Thursday, February 02, 2006

Old Tools

I don’t know why people feel comfortable, or interested, in the presence of these things. Some folks collect old hand tools like saws and planes, others collect old kitchen ranges (I stayed with one such last week), and others, others. As for me, it just seems to make me feel good to be around tools that people used to use and don’t anymore. I’m thinking now that I am often asked about the raft that is tied to my floating dock. The raft falls into the “old tools” category, I think, actually it is a replica. The likeness attached shows the raft. It is 30+ feet long, about 12 feet wide, and is supported by cottonwood logs (usually three). Only cottonwood is mentioned in the old stories – it comes in big logs, floats high, and floats virtually forever. I have the raft because it reminds me of a time when people were born, lived their lives, and died in the Basin. It was an essential part of houseboat living – in essence it was the back yard when the water was high. Bear in mind that the water in the Basin didn’t always have the great fluctuation it has now, so that in the early half of the last century a yearly rise and fall of only four feet was usual, but that was enough to cover the natural banks from time to time. It was possible to keep chickens and pigs “on the bank” along the bayous in the old swamp, during low water, and these fed the families and no doubt served as pets for the kids. But when the water came up in the spring, there was no place for the animals to go, so the raft (actually called a “crib”) would board the livestock until the water receded. It also served as the place you kept your fish box. A place was provided between the logs to fit this 3 foot by 4 foot (size varied) “fish car” – made of cypress slats nailed onto a frame. The fish car kept the fish alive until a fish boat (buyer) came to visit and took the fish. There was no ice so the fish had to be kept alive.

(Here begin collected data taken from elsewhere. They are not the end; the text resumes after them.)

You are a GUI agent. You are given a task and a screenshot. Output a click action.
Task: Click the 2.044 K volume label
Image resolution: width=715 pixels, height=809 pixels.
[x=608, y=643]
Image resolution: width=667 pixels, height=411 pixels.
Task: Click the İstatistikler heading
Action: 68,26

The over-stuffing of these fish boxes during warm weather, and the subsequent losses, caused the only regulation setting out a closed season on catfish that this state has ever had. More on that later.

So, even though I do maintain the raft/crib in the river for nostalgic reasons , in fact it is still useful even in our time. I work on it when I need an open space, I hang shrimp traps from it, and it’s a good place to sit and fish in the winter when you want to be in the sun. Even now it reminds me of a back yard, and although it’s a pain to keep up with it as the water rises and falls, and it’s ugly, I’m probably more fond of it than I am of the floating dock it’s attached to.

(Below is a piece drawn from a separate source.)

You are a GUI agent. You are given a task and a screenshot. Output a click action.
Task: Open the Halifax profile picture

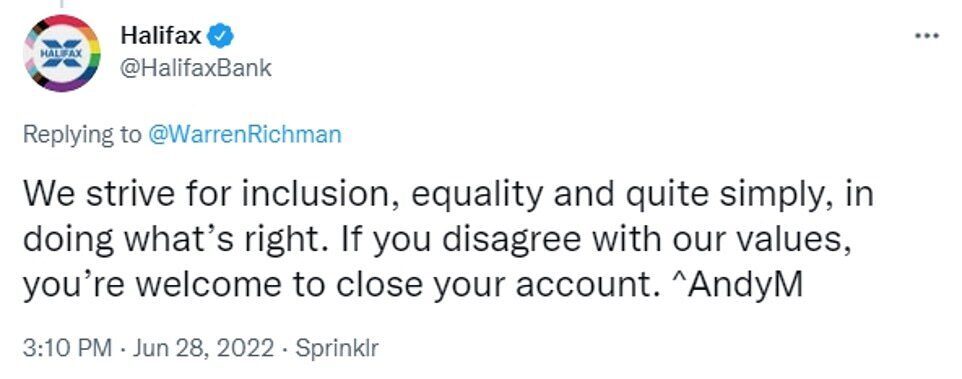tap(62, 53)
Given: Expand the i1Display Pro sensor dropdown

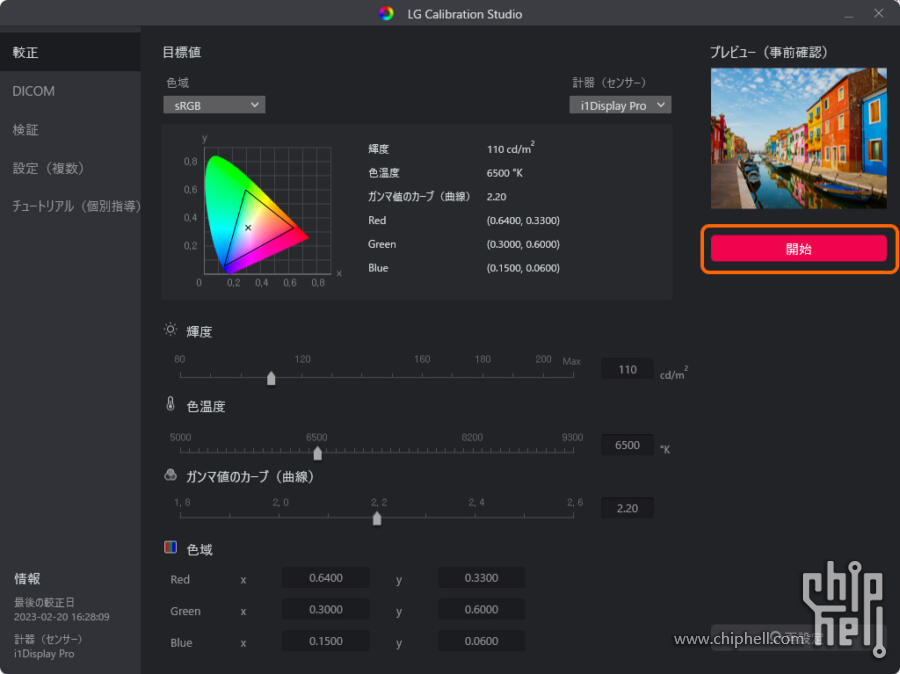Looking at the screenshot, I should (620, 105).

It was cold the other morning and Napoleon didn’t seem to like the frostiness.

The river is at 10.0 feet at the Butte La Rose gauge. It will stop rising there and come to a stand for a few days. You can tell it’s not rising anymore by the fact that there is almost no debris (drift) in it (good, I can stop cleaning the trotline). Watch as you cross Whiskey Bay, not much floating downstream. The Mississippi will rise very slowly for a couple more days, but the Ohio is FALLING, like 4 feet a day, and that will pull the plug for this early rise.